Of course there is. Otherwise I wouldn't be blogging about it, would I? Here are some lessons that come to mind, germinated by the series:
What Downton Can Teach Us
Even the poorest manual laborer can dress well. The upper classes, of course, are always dressed in the finest cut and materials, and the working-classes have their business suits. But the lower classes, the servants and laborers, are also dressed well, even when not waiting upon their masters. The workers in town, the servants on their off-time, or working after-hours, or even relaxing at the fair -- are all dressed as well as they can afford. It may be threadbare and secondhand, perhaps a bit tatty, but they know the importance of looking the best one can.
Fashions are not stagnant. It is fallacy to look to broadcasts like Downton as the criterion of what would pass for proper dress today. Even within the limited scope of the program, the styles of the clothes men wear progress noticeably with the passing years. In short, to dress in proper 1915 attire would not be proper today: it would be costume. However, to dress in the same spirit as they did, but with the substitution of modern habiliment and sensibility, is an undertaking that begins to achieve timeless style.
|A tweed for every purpose, and a purpose for every tweed.|
Dress appropriately. Downton teaches us there are linen outfits for summer picnics, tweed outfits for walks in the fall, and sturdy wools for shooting. There are outfits for the fields, outfits for the towns, and outfits for the cities. There are outfits for mornings, evenings, and late nights. The right clothes not only look right, they feel right. The wrong clothes at the wrong time feel uncomfortable -- for a reason. The same holds true today: overdress, underdress, or misdress, the result is distress. Properly attired and "in tune" to the setting, you will feel at ease and at one with your surroundings, as will the people who accompany you.
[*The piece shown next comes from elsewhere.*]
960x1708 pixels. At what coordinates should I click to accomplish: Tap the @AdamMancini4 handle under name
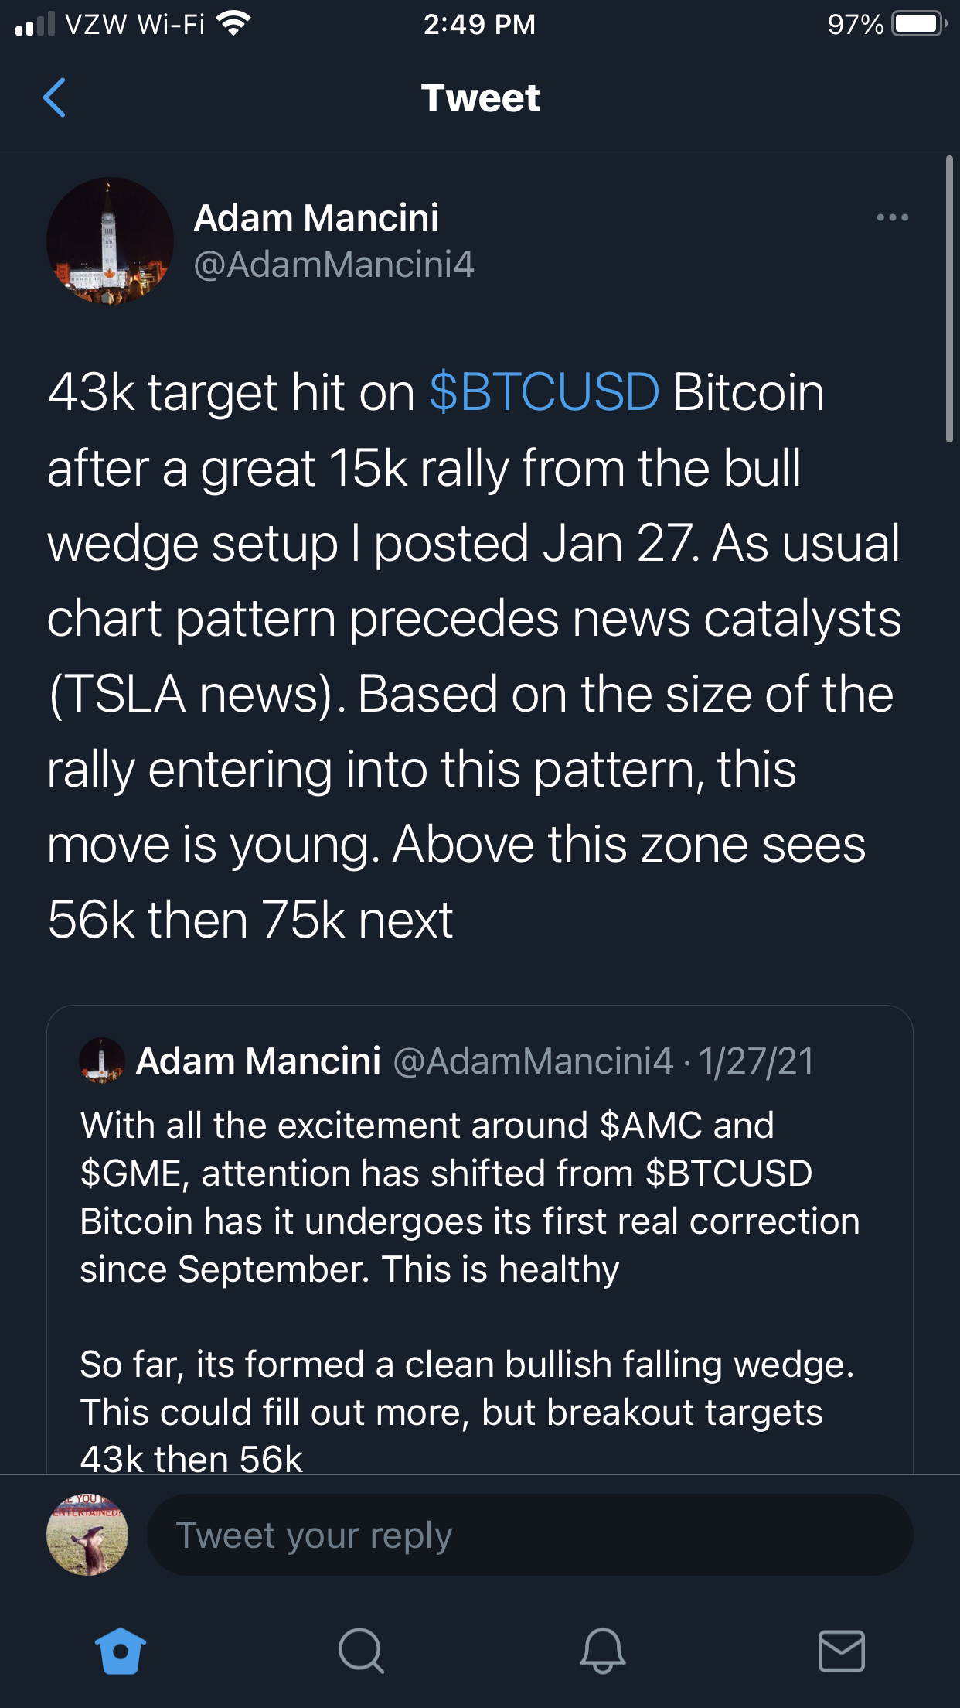coord(333,265)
|Pop quiz: find the servant in this gathering.|
Know the rules. Wearing the right thing in the wrong way, or at the wrong time, is how the servers are separated from the guests. The footmen at Downton Abbey wear tailed evening dress suits, thirty years out of style, with too-long horizontally striped sleeved waistcoats, in the middle of the day. That may look acceptable to modern eyes, but their attire was completely incorrect -- as it was supposed to be. Carson the butler favored a black cutaway morning jacket and striped trousers in the daytime; and Bates the valet, a black stroller: both are business suits, befitting their executive status. The lesson here: if you're not actively doing business, don't wear a business suit. If you don't want to be mistaken for the help, be sure you know how to dress. If you are treading new and uncertain sartorial ground, do your homework first, and make sure you don't make a grievous error in execution. (A contemporary example: far too many people today show up for a wedding dressed for a funeral.)
Dress for women. Men haven't changed since 1915. They didn't want to dress up any more than men today do. Left to ourselves, we'd surely eat dinner in our underwear. But women were the arbiters of good taste, and men dressed to please them -- don't suffer any delusions otherwise. Today, thanks to women's rights and equality and such, men don't care as much about impressing the fair and delicate sex. The inevitable result is the tailspin in which men's clothing has found itself. Start dressing to impress, like the good old bad old days, and the women that notice such things will notice you. And that's a good thing.
|Dinner in a tuxedo?|
One may just as well eat
in one's pyjamas...
There are many other lessons to be learned from Downton, but I will leave you to find them for yourself. The above tips are more than enough to point you along the right path. The sartorial guidelines in the series are universal. They transcend the ages, and are applicable to all men, regardless of whether your social position tends towards Upstairs or Downstairs.